Public Policy Polling released new data on Wednesday showing Obama out in front of every member of the GOP field in head-to-head matchups, despite 53 percent of Iowans who disapprove of his job performance. The closest competitor is former Mass. Gov. Mitt Romney, who is bested by Obama 46 – 42 in a trial heat. Businessman Herman Cain is next closest, but still gets beaten 47 – 41. Former frontrunner Texas Gov. Rick Perry is down ten, 49 – 39.

“Obama’s unpopular in Iowa but he appears to be in position to win the state next year anyway,” said Dean Debnam, President of Public Policy Polling in a release. “Extended exposure to the Republican field of candidates doesn’t seem to have Democrats and independents in Iowa pining to vote for the GOP next fall.”

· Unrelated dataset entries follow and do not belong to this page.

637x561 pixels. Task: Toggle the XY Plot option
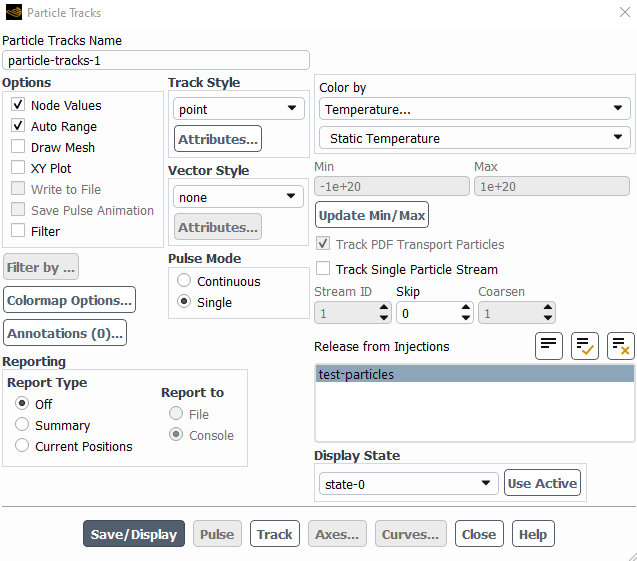(x=18, y=168)
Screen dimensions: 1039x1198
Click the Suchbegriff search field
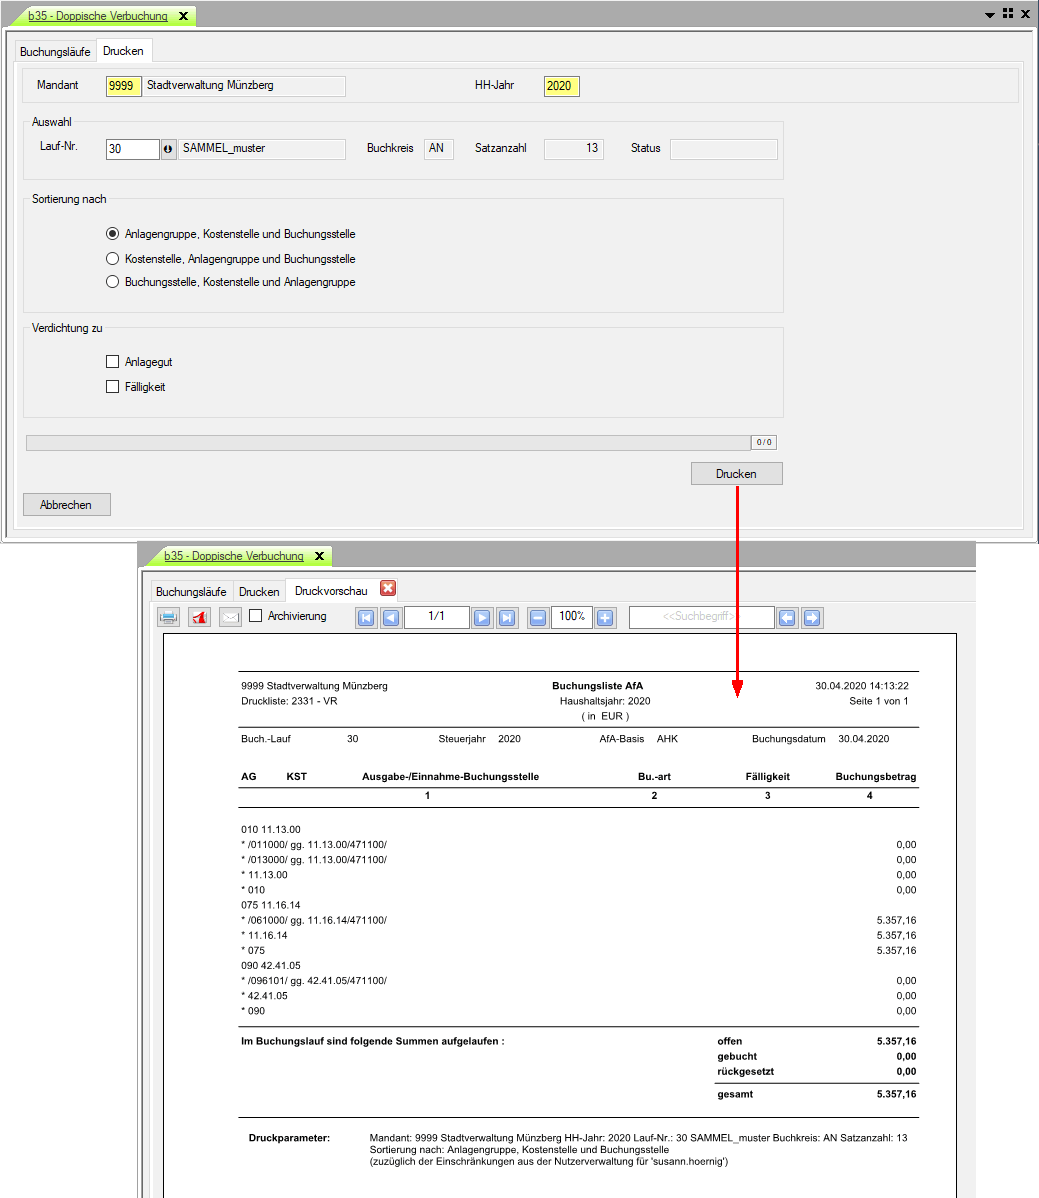pos(701,617)
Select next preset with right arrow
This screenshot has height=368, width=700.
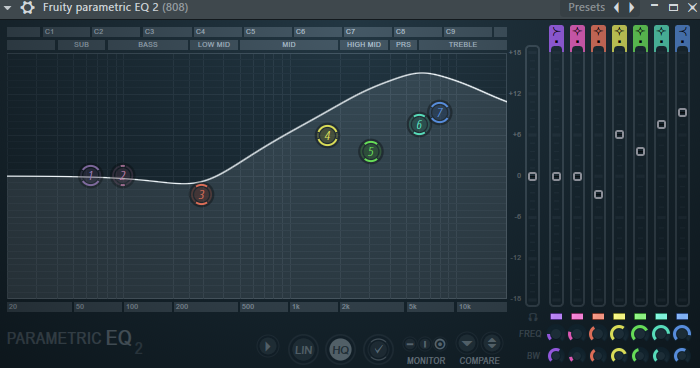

The numbers bear the “extended exposure” point out — favorability ratings are a real problem for the GOP candidates in Iowa. Nearly three times as many people dislike Perry (60 percent) than like him (21 percent). Romney is nearly twenty points underwater, and the only GOP candidate that approaches being even is Cain with a 35 percent favorable rating against 40 percent.

A look within the numbers shows that the Republican field is really down with moderate voters. Perry is viewed unfavorably by 66 percent of of that group, Romney by 50 percent and Cain by 45. The only plurality that views the candidates favorably is their own base, and even that can be close: Perry gets an even split on favorabilities with “very conservative” voters, 38 – 38.

But when it comes to actually making a choice in matchups, independent voters are fairly split: Obama wins more against Perry, Romney wins more against Obama. But the President has sewn up his base in Iowa, pulling between 86 and 90 percent of Democrats, while the Republican candidates have solidified support from their party faithful in the high seventies and low eighties. That provides a window for Republicans: if they can get their own voters to commit, it looks like Iowa could get very close very fast. Iowa was a state that Obama won by over nine percent in 2008.

The PPP poll used 749 automated telephone interviews with registered Iowa voters conducted from Oct. 7th to the 10th. There is a sampling error of 3.6 percent.